▸ **THE PROBLEM**:
Exactly the lines starting at the line containing "Open the EXEMPTIONS menu" and ending at the line containing "Select the pointer arrow tool" are to be written out from the listing below, both included.

══ RECORD SET ══

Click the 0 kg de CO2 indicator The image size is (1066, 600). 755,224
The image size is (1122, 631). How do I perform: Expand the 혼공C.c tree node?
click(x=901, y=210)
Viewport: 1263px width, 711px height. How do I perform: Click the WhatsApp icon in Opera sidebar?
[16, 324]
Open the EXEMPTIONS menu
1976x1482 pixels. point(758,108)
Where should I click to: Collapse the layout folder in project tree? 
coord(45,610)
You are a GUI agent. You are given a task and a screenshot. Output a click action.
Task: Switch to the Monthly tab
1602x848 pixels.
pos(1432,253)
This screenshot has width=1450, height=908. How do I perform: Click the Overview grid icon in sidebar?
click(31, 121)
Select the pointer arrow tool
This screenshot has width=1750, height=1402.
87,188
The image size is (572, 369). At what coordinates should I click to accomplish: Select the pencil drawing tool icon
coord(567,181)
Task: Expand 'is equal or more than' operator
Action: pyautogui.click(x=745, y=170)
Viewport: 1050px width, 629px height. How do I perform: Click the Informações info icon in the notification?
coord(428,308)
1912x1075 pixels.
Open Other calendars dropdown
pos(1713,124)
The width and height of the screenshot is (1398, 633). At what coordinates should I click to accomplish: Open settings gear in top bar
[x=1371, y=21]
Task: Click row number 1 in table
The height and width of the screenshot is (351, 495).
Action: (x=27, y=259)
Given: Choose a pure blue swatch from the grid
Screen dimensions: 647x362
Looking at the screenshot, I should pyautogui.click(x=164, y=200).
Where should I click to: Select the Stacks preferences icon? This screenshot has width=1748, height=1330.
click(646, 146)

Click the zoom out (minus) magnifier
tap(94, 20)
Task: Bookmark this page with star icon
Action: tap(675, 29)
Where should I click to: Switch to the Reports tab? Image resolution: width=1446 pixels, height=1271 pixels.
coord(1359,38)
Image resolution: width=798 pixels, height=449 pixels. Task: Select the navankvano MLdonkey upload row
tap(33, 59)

═══

▸ **RESULT**:
Open the EXEMPTIONS menu
1976x1482 pixels. point(758,108)
Where should I click to: Collapse the layout folder in project tree? 
coord(45,610)
You are a GUI agent. You are given a task and a screenshot. Output a click action.
Task: Switch to the Monthly tab
1602x848 pixels.
pos(1432,253)
This screenshot has width=1450, height=908. How do I perform: Click the Overview grid icon in sidebar?
click(31, 121)
Select the pointer arrow tool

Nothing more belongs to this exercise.